Civil Rights Activists

Anne McCarty Braden (July 28, 1924 – March 6, 2006) was an American civil rights activist, journalist, and educator dedicated to the cause of racial equality.
Born in Louisville, Kentucky, on July 28, 1924, to Gambrell N. McCarty & Anita D. (Crabbe) McCarty and raised in rigidly segregated Anniston, Alabama, Braden grew up in a white, middle-class family that accepted southern racial mores wholeheartedly. A devout Episcopalian, Braden was bothered by racial segregation, but never questioned it until her college years at Randolph-Macon Woman's College in Lynchburg, Virginia. As she grew older she experienced what has been framed as a "racial conversion narrative", "a conversion of almost religious intensity" "turning myself inside out and upside down".
After working on newspapers in Anniston and Birmingham, Alabama, Anne Braden returned to Kentucky as a young adult to write for The Louisville Times. She became a supporter of the Civil Rights Movement at a time when it was unpopular among southern whites.
Either you find a way to oppose the evil, or the evil becomes part of you and you are a part of it, and it winds itself around your soul like the arms of an octopus... If I did not oppose it, I was... responsible for its sins.-Anne Braden
While working at The Louisville Times, Anne met fellow newspaperman Carl Braden, a left-wing trade unionist.
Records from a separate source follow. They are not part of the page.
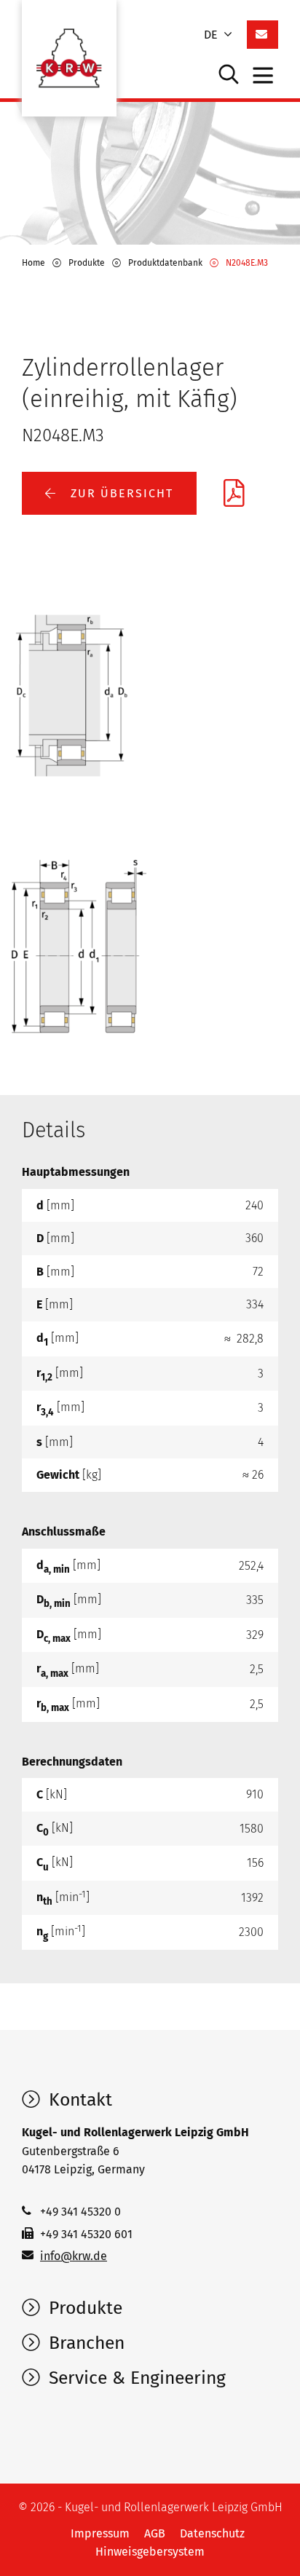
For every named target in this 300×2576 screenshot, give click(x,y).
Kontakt (78, 2100)
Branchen (84, 2343)
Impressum (100, 2533)
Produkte (83, 2308)
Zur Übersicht (119, 493)
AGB (154, 2533)
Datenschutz (212, 2533)
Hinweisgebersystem (150, 2552)
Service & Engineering (135, 2378)
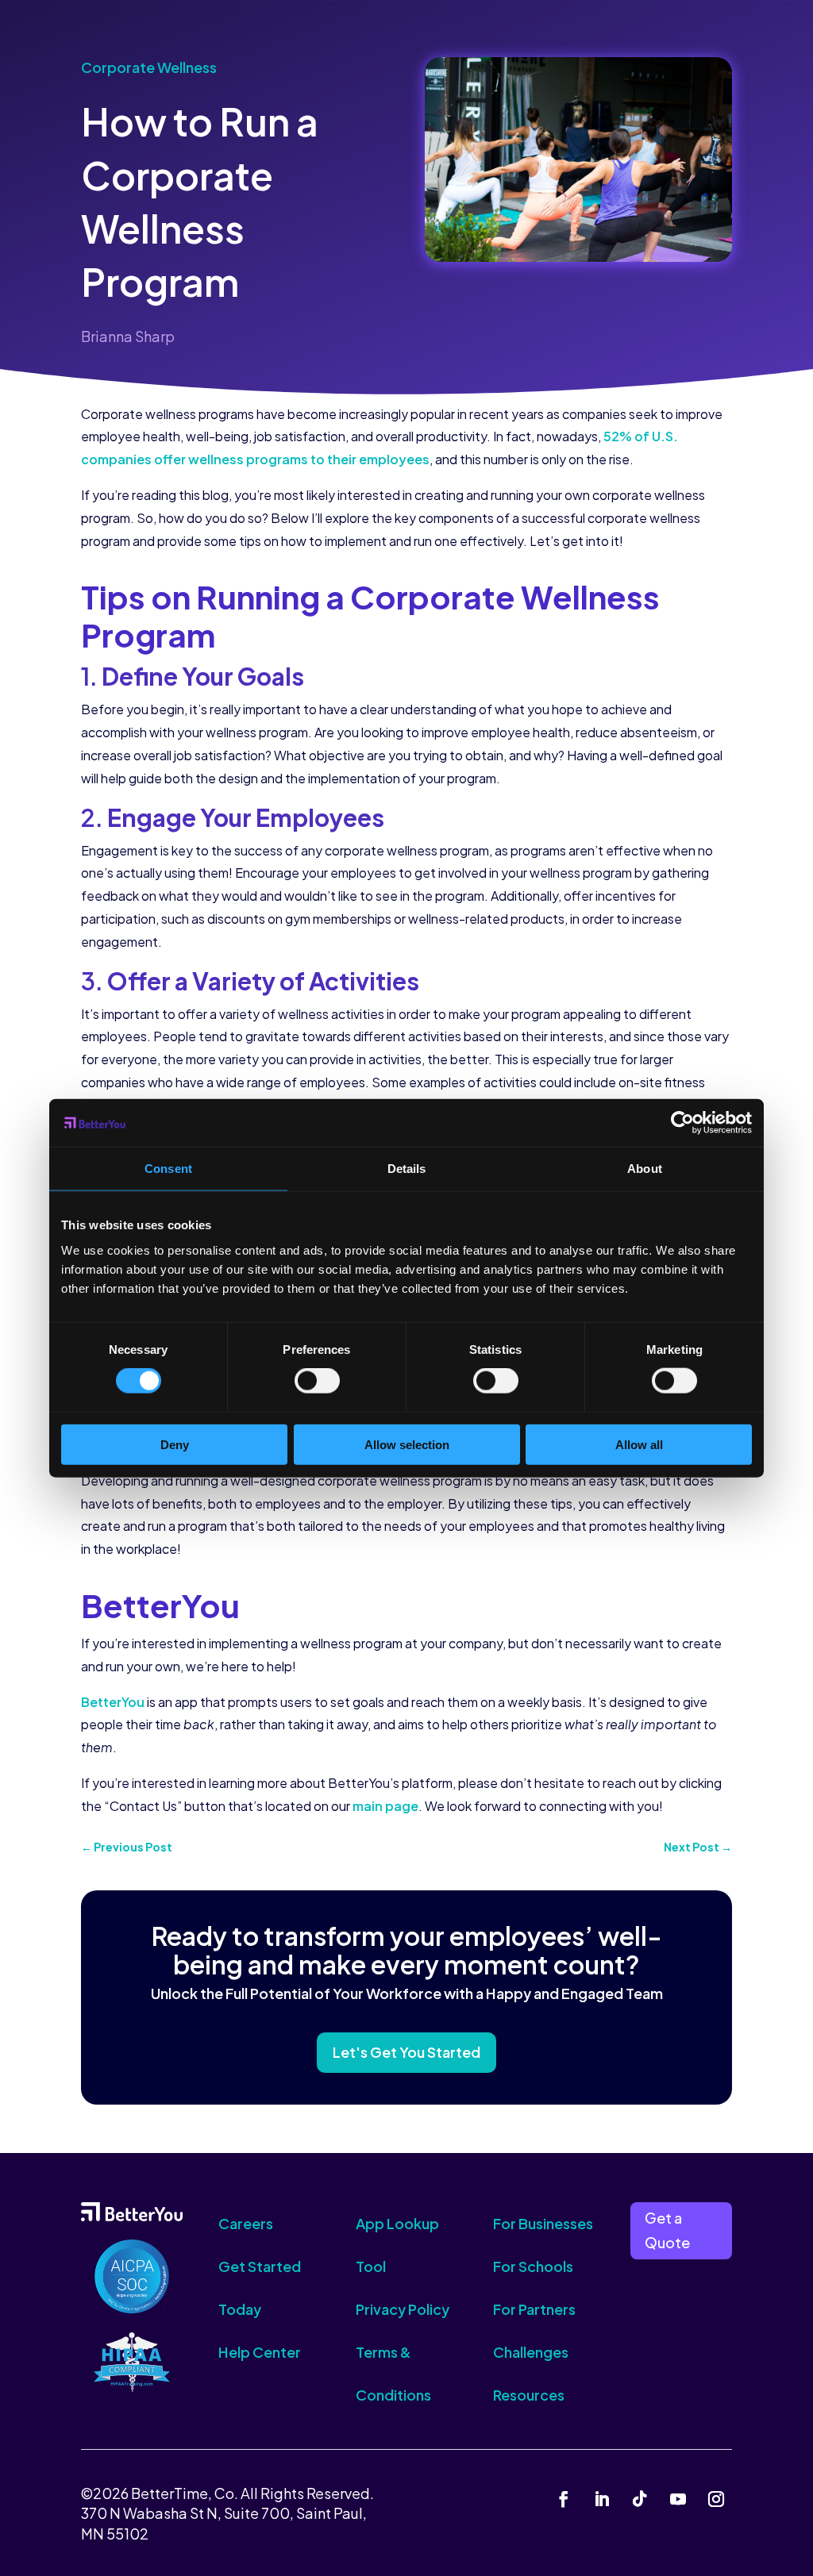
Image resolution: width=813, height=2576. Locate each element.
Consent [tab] (168, 1168)
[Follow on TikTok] (640, 2499)
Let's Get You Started (406, 2052)
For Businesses (543, 2223)
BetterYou (112, 1702)
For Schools (533, 2266)
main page (385, 1805)
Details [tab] (406, 1168)
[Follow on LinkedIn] (602, 2499)
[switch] (317, 1381)
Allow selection (406, 1444)
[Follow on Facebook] (564, 2499)
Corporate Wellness (149, 67)
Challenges (530, 2352)
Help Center (259, 2352)
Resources (528, 2395)
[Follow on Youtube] (678, 2499)
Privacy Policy (402, 2309)
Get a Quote (667, 2230)
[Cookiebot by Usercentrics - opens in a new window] (682, 1123)
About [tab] (644, 1168)
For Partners (534, 2309)
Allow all (639, 1444)
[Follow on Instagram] (716, 2499)
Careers (245, 2223)
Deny (174, 1444)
The couple married in 1948. Both were deeply involved in the civil rights cause and the subsequent social movements it prompted from the 1960s to the 1970s.
The Bradens had three children: James, a Rhodes Scholar, and a 1980 graduate of Harvard Law School, Anita, born in 1953, who died of a pulmonary disorder at age 11, and Elizabeth, born in 1960, who has worked as a teacher in many countries around the world, serving as of 2006 in that capacity in rural Ethiopia.
Anne Braden died on March 6, 2006, at Jewish Hospital in Louisville and was buried at Eminence Cemetery in Eminence, Kentucky. Only three days earlier, she had completed a proposal for a local activist summer camp. She was remembered by many in the Civil Rights Movement, including Ira Grupper, Dorie Ladner, David Nolan, Efia Nwangaza, and Gwendolyn Patton.